Tests that the model flags expected high risk population. The high risk population is defined by rule based like age, and other features.

Input

WORK_DIR - output work directory
MODEL_PATH - path for model
REPOSITORY_PATH - repository path
TEST_SAMPLES - test samples
configs/coverage_groups.py - rules with pandas to define the groups

Output

$WORK_DIR}/09.test_coverage.log We defined a "risk" group for undiagnosed CKD by taking patients with low egfr level < 65. We defined the group like this in coverage_groups.py

# Usage with getcol to search for columns inside "df" DataFrame. The DataFrame is created based on model feature matrix.
eGFR=getcol(df, 'eGFR_CKD_EPI.last.win_1_360')
# Define Groups and store in dictionary "cohort_f" - The key is the name of the cohort, Value is the filter with pandas on DataFrame "df". 
cohort_f['eGFR<65'] = df[eGFR]<65

Example output:

Cohort eGFR<65 :: Has 19426 patient in cohort out of 605636 (3.2%)
Analyze cutoff 1.0% with score 0.51042 => covered 2246 (11.6%), total_flag 6057 (1.0%), 37.1% has condition in flagged. Lift=11.6
Analyze cutoff 3.0% with score 0.28844 => covered 5906 (30.4%), total_flag 18170 (3.0%), 32.5% has condition in flagged. Lift=10.1
Analyze cutoff 5.0% with score 0.19112 => covered 8761 (45.1%), total_flag 30282 (5.0%), 28.9% has condition in flagged. Lift=9.0
Analyze cutoff 10.0% with score 0.09499 => covered 13650 (70.3%), total_flag 60564 (10.0%), 22.5% has condition in flagged. Lift=7.0

We can see that there are 19426 that meets the criteria eGFR<65 out of 605636 which is 3.2%. We can see results for several cutoffs - But in all cutoffs the "lift" is high - for example 11.6 in cutoff of 1% (which is 0.51042) - so patients in this group are getting flagged 11.6 more times then random patient.

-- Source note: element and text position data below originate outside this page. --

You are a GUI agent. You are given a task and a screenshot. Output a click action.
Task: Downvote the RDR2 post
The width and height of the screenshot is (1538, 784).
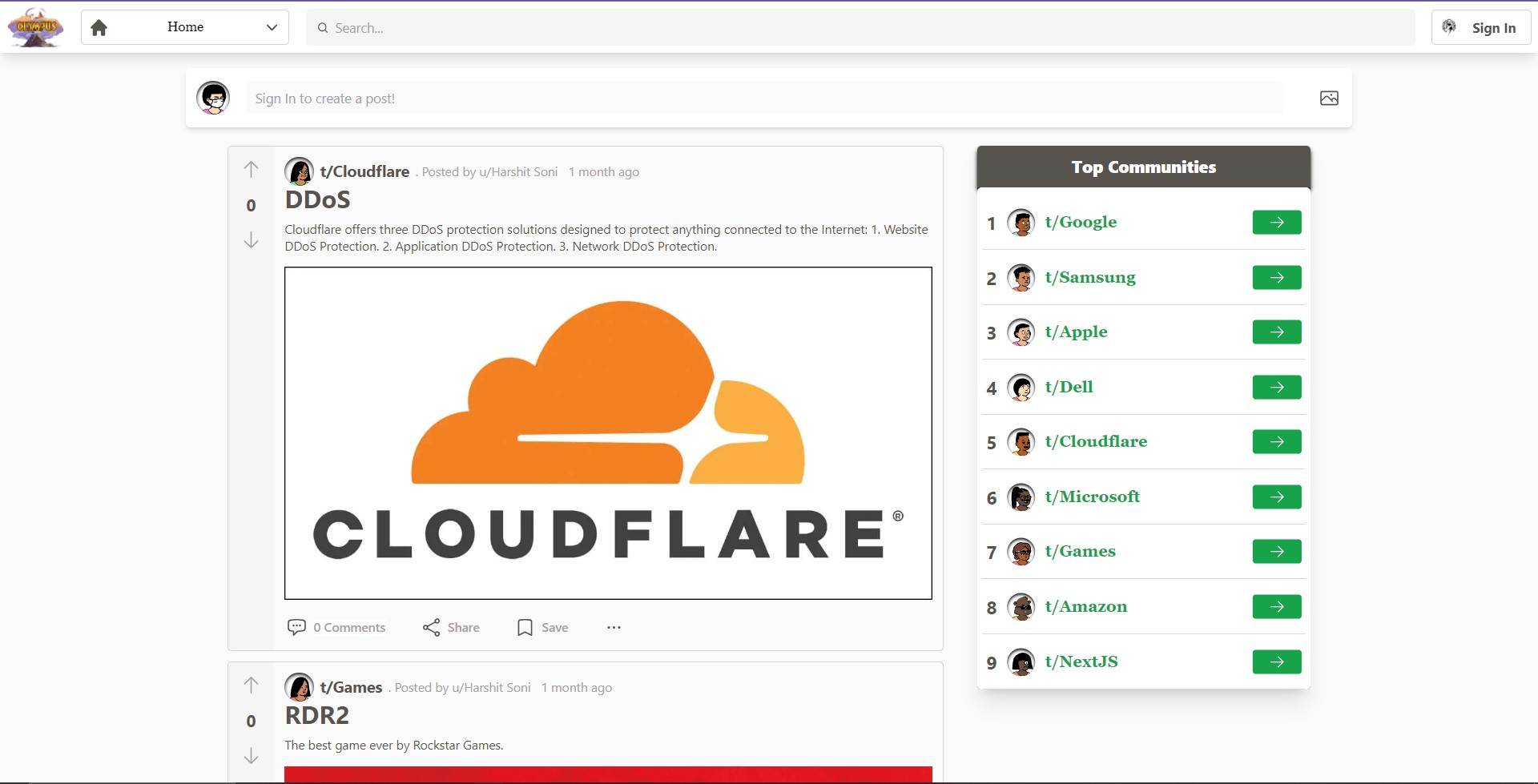(x=251, y=756)
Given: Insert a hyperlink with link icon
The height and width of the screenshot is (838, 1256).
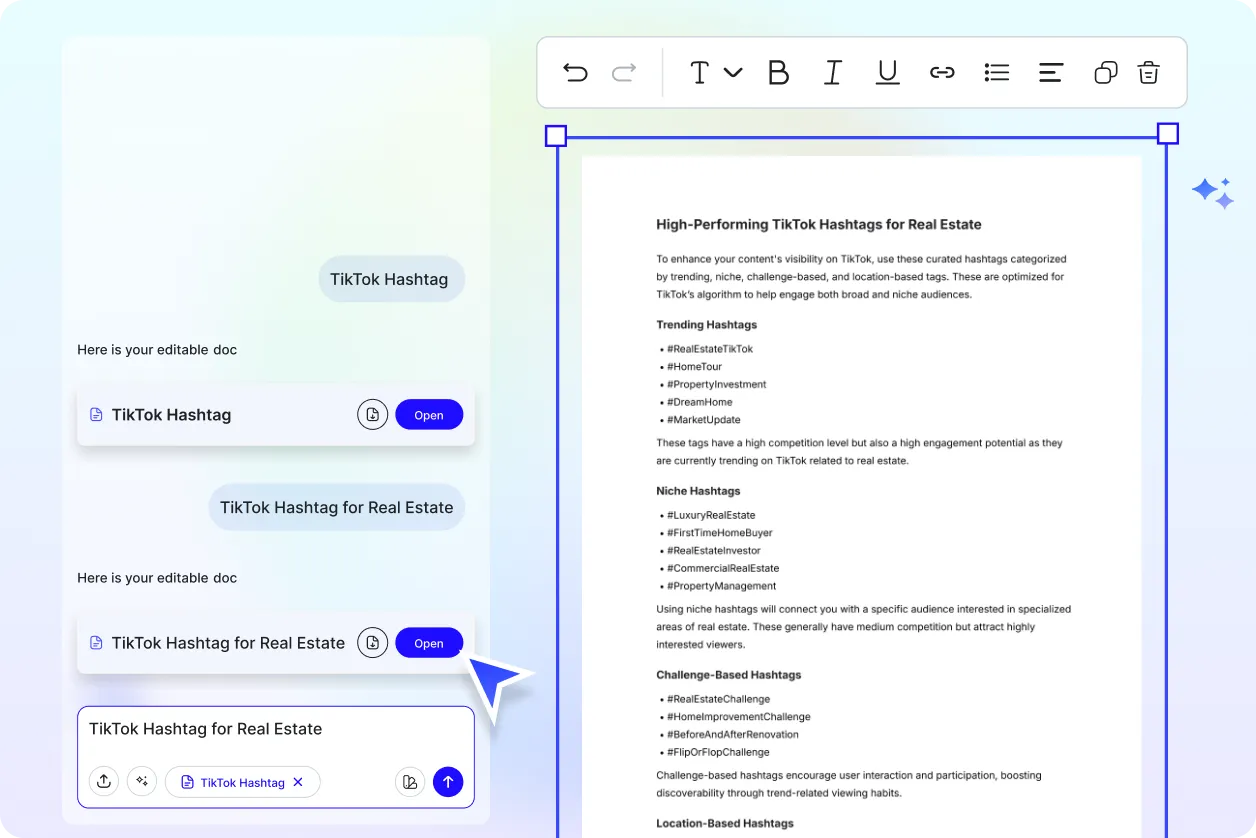Looking at the screenshot, I should [942, 73].
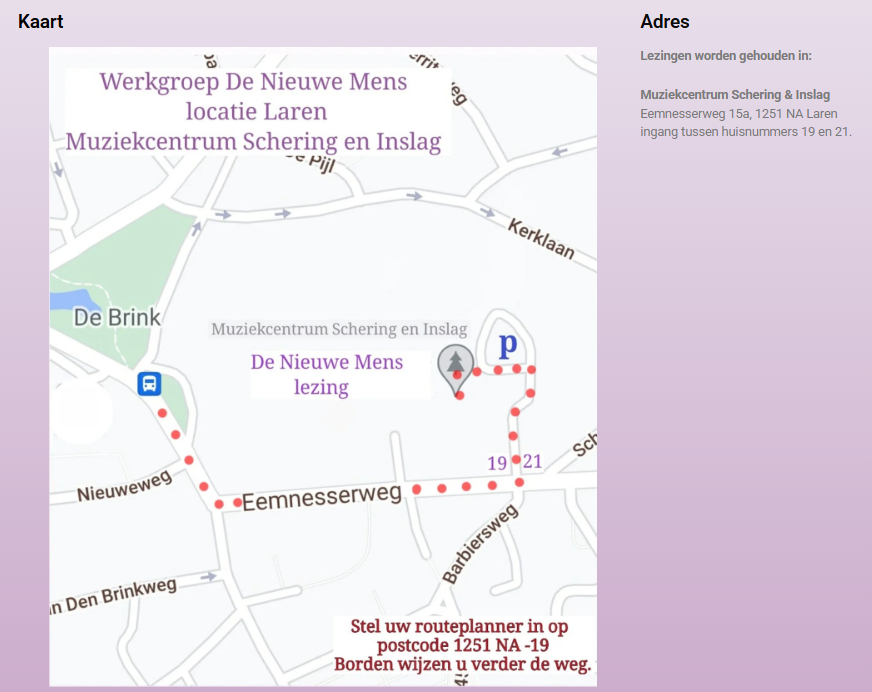Select the purple parking "P" symbol

point(508,343)
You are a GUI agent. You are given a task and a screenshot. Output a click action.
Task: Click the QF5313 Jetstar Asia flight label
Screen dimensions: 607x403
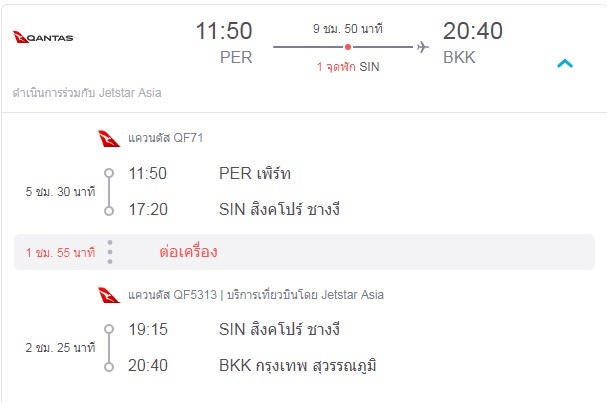click(x=256, y=295)
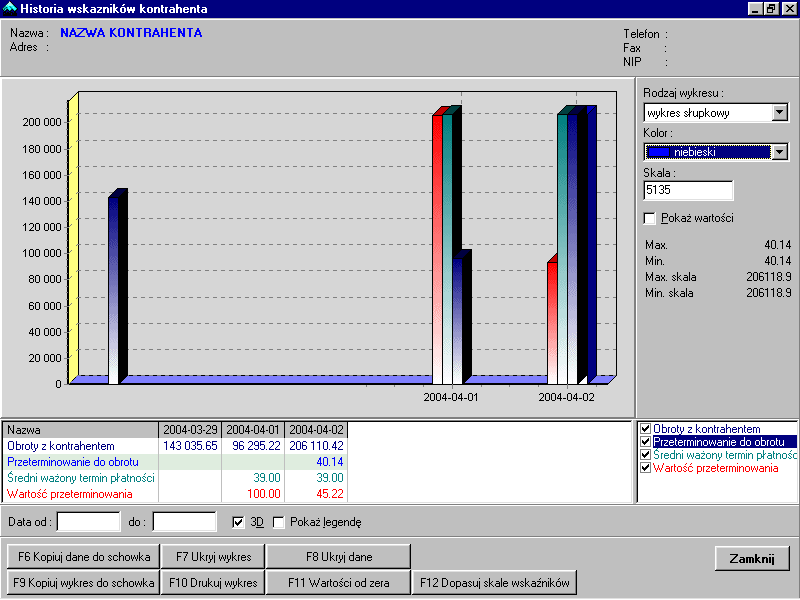This screenshot has width=800, height=600.
Task: Click the Data od date field
Action: point(88,521)
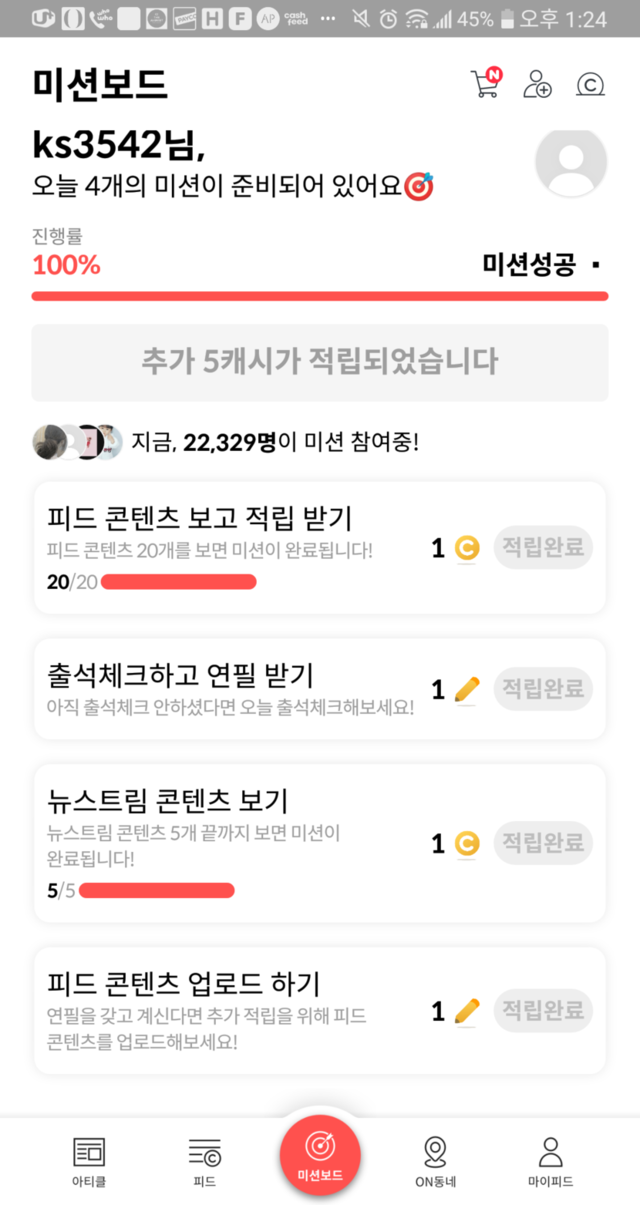
Task: Tap 적립완료 for 출석체크하고 연필 받기
Action: (543, 689)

This captures 2246 patients out of all 19426 patients with eGFR<65, which is 11.6%. Cutoff of 1% which is score>=0.51042 flags 6057 which is indeed 1% out of population 605636. The probability to have eGFR<65 in the flagged population is 37.1% (2246 / 6057) - so most patients that are getting flagged are with last eGFR>65 (not trivial) but many of them 37.1% with eGFR<65.